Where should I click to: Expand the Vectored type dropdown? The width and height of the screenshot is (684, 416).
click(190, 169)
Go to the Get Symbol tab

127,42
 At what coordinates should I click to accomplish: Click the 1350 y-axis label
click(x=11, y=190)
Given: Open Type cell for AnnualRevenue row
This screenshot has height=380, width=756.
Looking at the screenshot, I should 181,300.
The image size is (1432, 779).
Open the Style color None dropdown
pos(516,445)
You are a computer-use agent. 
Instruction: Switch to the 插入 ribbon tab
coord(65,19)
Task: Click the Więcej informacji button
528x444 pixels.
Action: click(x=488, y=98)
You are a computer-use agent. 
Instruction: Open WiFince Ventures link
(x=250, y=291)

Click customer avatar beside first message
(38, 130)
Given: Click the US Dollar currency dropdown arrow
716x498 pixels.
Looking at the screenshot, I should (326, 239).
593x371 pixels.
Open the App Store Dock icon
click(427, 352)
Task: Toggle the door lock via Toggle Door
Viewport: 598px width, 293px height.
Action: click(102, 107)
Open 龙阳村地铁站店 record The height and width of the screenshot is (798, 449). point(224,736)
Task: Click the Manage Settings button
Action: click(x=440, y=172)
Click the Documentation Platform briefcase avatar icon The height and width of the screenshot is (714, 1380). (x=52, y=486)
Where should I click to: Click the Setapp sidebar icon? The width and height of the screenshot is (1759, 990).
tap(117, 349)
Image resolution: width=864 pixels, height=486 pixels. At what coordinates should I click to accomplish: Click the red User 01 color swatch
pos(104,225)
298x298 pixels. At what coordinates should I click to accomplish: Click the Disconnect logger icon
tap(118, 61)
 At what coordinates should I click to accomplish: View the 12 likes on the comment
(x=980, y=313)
= = =
Schreibe die Datensätze von der Zeile mit „Click the Documentation“ bis einschließlich der Zeile mit „tap(117, 349)“ als CSV mit den Spalten eingabe und ergebnis um, eine Zeile pro Datensatz. Setze jedes Feld in Anführungszeichen und ersetze Zeilenumbrüche darin durch Leerzeichen.

eingabe,ergebnis
"Click the Documentation Platform briefcase avatar icon The height and width of the screenshot is (714, 1380).","(x=52, y=486)"
"Where should I click to: Click the Setapp sidebar icon? The width and height of the screenshot is (1759, 990).","tap(117, 349)"